Curriculum gives kids the big picture of Israels past

More than 1,000 American teachers now have access to a curriculum that the S.F based Jewish Community Relations Council introduced two years ago to counteract anti-Israel biases in 10th-grade world history books.

"Before we introduced `Israel and Syria: Windows on Nationalism,' I would receive calls from parents and teachers complaining that they didn't have any materials [with which] to teach about Israel," says Jackie Berman, education specialist for the JCRC. "Now when we get those calls, I am happy because I have something of value to give them."

The state framework for 10th-grade world history classes mandates the study of at least one of four regions that are not considered part of Western civilization. The Middle East is one of those areas, but because of limited time and resources teachers often skip it or rush through it, says Judith Jarman, head of the world history department at Fresno High School. The lessons in "Israel and Syria: Windows on Nationalism" provide teachers with well-organized background materials and activities involving class participation.

Jarman, who is also the modern world history curriculum chairperson for the Fresno Unified School District, was so impressed when she first received the materials that she immediately started distributing them to colleagues in her school and district.

"I just give them to any teacher I think might be able to use them, especially new teachers, and they are so happy," says Jarman.

"Some teachers think that because it comes from the Jewish community the lessons will be slanted in Israel's favor," she says. "But when they read them, they discover the materials are factual and allow teachers and students to draw their own conclusions."

Funded by grants from the Koret Foundation and the Jewish Community Endowment Fund of the S.F.-based Jewish Community Federation, the curriculum is a recommended resource in the state's course model.
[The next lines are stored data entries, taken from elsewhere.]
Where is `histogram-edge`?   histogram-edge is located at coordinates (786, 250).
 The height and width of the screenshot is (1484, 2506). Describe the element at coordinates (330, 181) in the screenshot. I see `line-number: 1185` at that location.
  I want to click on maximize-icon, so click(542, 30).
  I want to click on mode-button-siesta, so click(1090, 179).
However, the individual school districts and teachers decide whether they will use the curriculum, says Diane Brooks, administrator of history and social sciences for the California Department of Education.

"The materials support the history and social science framework on nationalism in the Middle East for the 10th grade," Brooks says. "They encourage students to use analytical skills to form reasonable, sound decisions about some controversial issues."

Jarman agrees. "The lessons encourage students to work in groups, solve problems, read a play and actively think about the issues."

Sandra Shure, who teaches modern world history at SanFrancisco's Lowell High School, agrees.

"It's more fun to read a play than a chapter in a textbook," she says. Shure, who plans to use the materials this spring, says the curriculum gives students the whole picture.

The curriculum, which includes 36 lessons on subjects ranging from history and geography to conflict and culture, is also praised for its broad base of information.

"Because the lessons are so complete," Jarman says, "teachers can either use the whole thing or pick and choose what they need."

Amy Kumpf, world history teacher at Vintage High School in Napa, used the alphabets and recipes for her Middle East culture day. She also used the history readings to teach her students about diaspora. "It was hard to find consistent information about diaspora," Kumpf says. "But you can take a reading from the binder and build a lesson around that."

Although the lessons are specific to Israel and Syria, Berman says, they lend themselves to understanding nationalism in other nations as well.

"Israel and Syria are two different nations with two different societies and senses of nationalism. Teachers can transfer that understanding to other examples of nationalism like the former republic of Yugoslavia."

With the help of Jarman and other JCRCs in the state, Berman distributes the materials through workshops at social studies conventions and conferences, attracting anywhere from 30 to 75 teachers at a time.

During a typical workshop, Berman gives a demonstration of the curriculum by teaching a sample lesson using some of the materials.

"So far the response has been all positive," she says.

When introducing teachers to a new curriculum, "the most effective way is empowering one teacher at a time," she says. "In turn, they will use it and share it with other teachers."